Изочка удивилась: разве можно не учиться? Впрочем, мальчик был особенный, и жизнь цыган – особенная. Наверное, цыганским детям разрешено не учиться.
– Я книжки люблю читать, – продолжал мальчик. – Дайе мне их покупает или берет у кого-нибудь.
– Со спросом?
– Конечно. Прочту – и обратно отдает, если табор еще не снялся.
– Как тебя зовут?
– Басиль. А тебя?
– Изочка.
– И-изочка, – повторил он нежно. – Это маленькое имя. А по-взрослому?

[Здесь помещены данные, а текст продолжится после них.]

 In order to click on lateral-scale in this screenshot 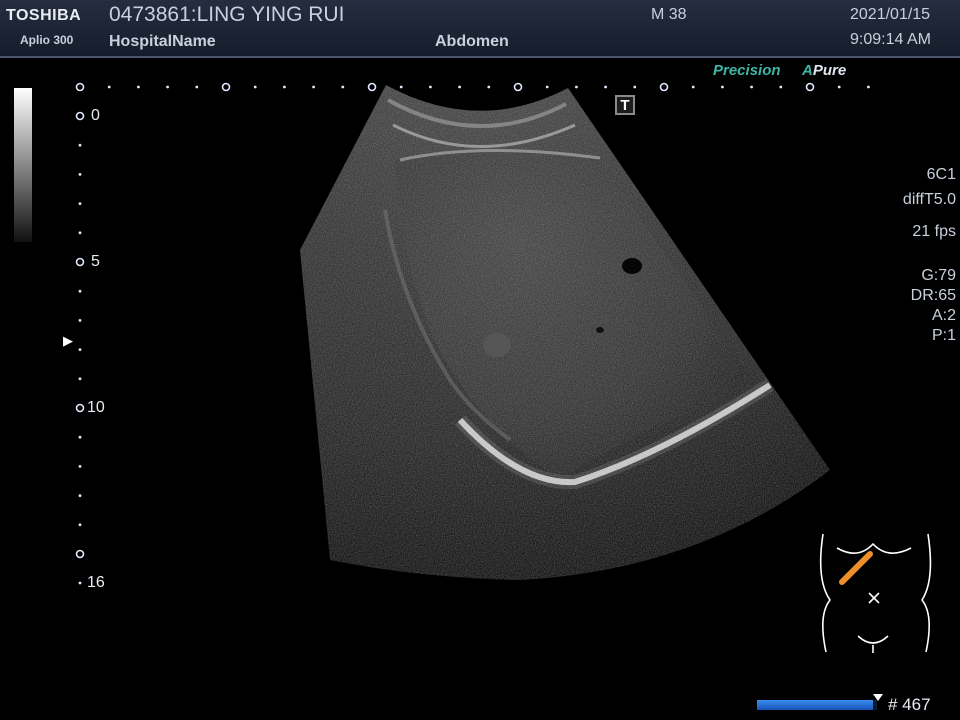, I will do `click(472, 87)`.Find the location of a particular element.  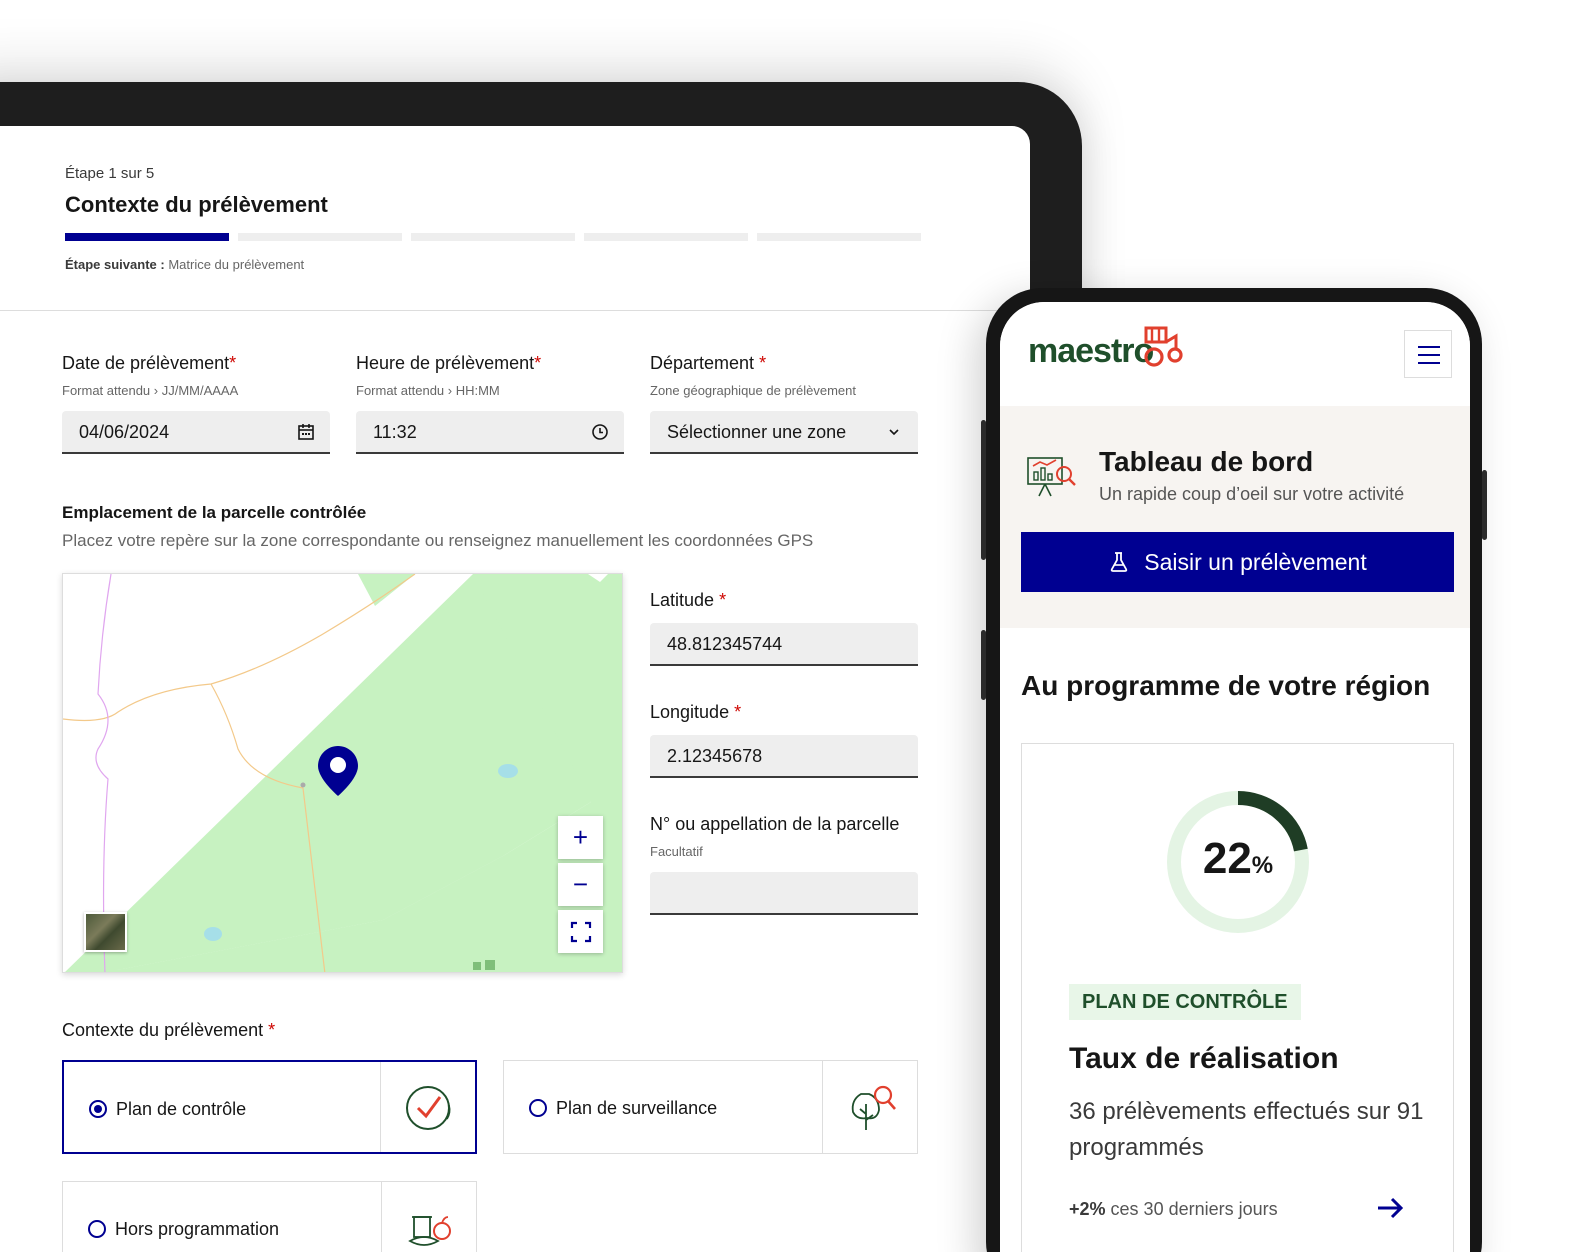

step-progress is located at coordinates (493, 237).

– Изольда. Папа Хаим назвал меня так по опере.
– По чему?
– По опере. Опера – такой спектакль в театре, где все поют вместо разговора. Папа любил оперу про Тристана и принцессу Изольду.
– Тристан – жених принцессы?
– Ну да. Они оба умерли… И мой папа тоже.
Басиль вздохнул:
– Жалко…
– Те, кто умирает, уходят в Вальхаллу.
– Это что?
– Лесная страна на небе, где растут яблоки.
– Знаю, только она немножко не так называется.
– А как?
– Забыл.
– Поиграй на дудочке. Ты красиво играешь.
– Это не дудочка. Называется «свирель».
Мальчик велел держаться за лесенку, сам забрался наверх и тотчас вернулся со свирелью. Она сначала чирикнула резко, смятенно, как вспугнутая птица, потом запела.
Песнь выровнялась, поплыла поверх воды в воздух невидимыми волнами, кудрявыми барашками и завитками. Музыка не была грустной или веселой, она была летучей. Музыка прикасалась к девочке и мальчику звуками-перьями, обнимала мягким крылом, поднимала к небесному кругу. Крылатый напев кружил их в потоках жидкого янтаря, хотя они не двигались с места.